*** Opening DATA SHOWN ***

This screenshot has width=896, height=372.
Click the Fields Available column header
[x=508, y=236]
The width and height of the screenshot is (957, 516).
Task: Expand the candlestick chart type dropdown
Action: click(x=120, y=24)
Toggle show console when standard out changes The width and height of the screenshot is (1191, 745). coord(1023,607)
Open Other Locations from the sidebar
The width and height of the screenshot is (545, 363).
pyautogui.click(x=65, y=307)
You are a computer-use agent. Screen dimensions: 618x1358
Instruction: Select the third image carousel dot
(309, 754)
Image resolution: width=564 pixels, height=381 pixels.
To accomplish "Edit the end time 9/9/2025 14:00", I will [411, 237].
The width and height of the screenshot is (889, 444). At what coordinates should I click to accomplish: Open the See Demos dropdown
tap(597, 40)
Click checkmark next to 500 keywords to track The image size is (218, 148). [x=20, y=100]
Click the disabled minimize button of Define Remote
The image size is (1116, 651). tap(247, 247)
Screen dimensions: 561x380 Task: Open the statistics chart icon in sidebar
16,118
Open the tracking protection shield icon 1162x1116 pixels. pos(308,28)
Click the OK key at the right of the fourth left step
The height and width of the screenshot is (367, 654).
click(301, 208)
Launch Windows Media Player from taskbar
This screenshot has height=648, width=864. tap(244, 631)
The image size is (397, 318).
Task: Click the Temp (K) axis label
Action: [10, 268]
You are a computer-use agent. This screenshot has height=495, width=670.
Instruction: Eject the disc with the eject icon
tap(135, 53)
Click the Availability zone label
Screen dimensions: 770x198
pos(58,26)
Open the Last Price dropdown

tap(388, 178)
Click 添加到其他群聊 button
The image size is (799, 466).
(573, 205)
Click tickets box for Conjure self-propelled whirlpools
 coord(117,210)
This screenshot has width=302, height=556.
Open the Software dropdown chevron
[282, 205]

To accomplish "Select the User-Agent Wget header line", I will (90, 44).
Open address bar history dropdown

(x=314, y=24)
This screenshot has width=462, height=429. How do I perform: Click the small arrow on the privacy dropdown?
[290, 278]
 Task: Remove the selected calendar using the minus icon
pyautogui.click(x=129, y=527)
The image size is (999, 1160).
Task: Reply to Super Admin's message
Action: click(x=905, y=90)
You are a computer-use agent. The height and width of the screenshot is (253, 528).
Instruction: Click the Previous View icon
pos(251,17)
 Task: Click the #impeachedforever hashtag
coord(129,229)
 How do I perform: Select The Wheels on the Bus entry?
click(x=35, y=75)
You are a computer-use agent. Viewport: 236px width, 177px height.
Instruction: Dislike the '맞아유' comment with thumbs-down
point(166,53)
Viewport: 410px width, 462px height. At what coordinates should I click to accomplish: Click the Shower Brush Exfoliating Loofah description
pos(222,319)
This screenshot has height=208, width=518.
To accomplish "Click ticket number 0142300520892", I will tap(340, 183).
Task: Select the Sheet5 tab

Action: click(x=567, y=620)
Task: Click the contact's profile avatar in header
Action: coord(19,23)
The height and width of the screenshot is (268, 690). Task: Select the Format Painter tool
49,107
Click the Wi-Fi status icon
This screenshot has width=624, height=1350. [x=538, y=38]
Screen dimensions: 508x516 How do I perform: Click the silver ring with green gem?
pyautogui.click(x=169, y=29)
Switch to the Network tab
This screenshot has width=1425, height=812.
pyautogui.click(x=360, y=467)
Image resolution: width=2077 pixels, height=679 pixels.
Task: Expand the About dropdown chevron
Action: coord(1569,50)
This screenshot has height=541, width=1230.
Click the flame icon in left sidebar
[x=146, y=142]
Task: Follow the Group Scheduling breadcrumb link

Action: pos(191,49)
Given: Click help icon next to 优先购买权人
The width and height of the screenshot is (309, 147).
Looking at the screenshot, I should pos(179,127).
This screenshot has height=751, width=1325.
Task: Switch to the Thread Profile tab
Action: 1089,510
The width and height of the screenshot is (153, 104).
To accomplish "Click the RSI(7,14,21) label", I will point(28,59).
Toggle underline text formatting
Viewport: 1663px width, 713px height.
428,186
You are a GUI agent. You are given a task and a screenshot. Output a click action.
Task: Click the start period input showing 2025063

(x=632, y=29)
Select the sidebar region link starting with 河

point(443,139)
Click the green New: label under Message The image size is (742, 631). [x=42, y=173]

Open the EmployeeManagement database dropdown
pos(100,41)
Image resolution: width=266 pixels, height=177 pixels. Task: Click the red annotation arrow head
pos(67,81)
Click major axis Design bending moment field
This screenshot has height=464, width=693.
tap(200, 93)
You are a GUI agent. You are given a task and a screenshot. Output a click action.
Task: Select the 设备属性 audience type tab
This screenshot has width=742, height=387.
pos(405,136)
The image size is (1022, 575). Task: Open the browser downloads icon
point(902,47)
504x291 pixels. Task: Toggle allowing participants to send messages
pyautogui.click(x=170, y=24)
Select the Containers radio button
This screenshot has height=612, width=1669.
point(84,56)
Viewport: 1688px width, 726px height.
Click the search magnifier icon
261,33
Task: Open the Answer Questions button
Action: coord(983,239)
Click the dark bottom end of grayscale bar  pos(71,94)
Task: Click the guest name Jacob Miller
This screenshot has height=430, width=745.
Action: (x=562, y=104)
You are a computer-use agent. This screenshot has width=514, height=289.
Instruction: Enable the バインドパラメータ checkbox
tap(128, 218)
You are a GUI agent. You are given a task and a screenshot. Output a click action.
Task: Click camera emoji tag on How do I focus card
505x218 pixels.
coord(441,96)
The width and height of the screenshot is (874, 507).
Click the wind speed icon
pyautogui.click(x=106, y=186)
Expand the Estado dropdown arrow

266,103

*** Closing DATA SHOWN ***

## TASK GOAL
Whenever a line above includes "computer", copy it in full.

## ANSWER
You are a computer-use agent. Screen dimensions: 618x1358
You are a computer-use agent. This screenshot has height=495, width=670.
You are a computer-use agent. The height and width of the screenshot is (253, 528).
You are a computer-use agent. Viewport: 236px width, 177px height.
You are a computer-use agent. This screenshot has width=514, height=289.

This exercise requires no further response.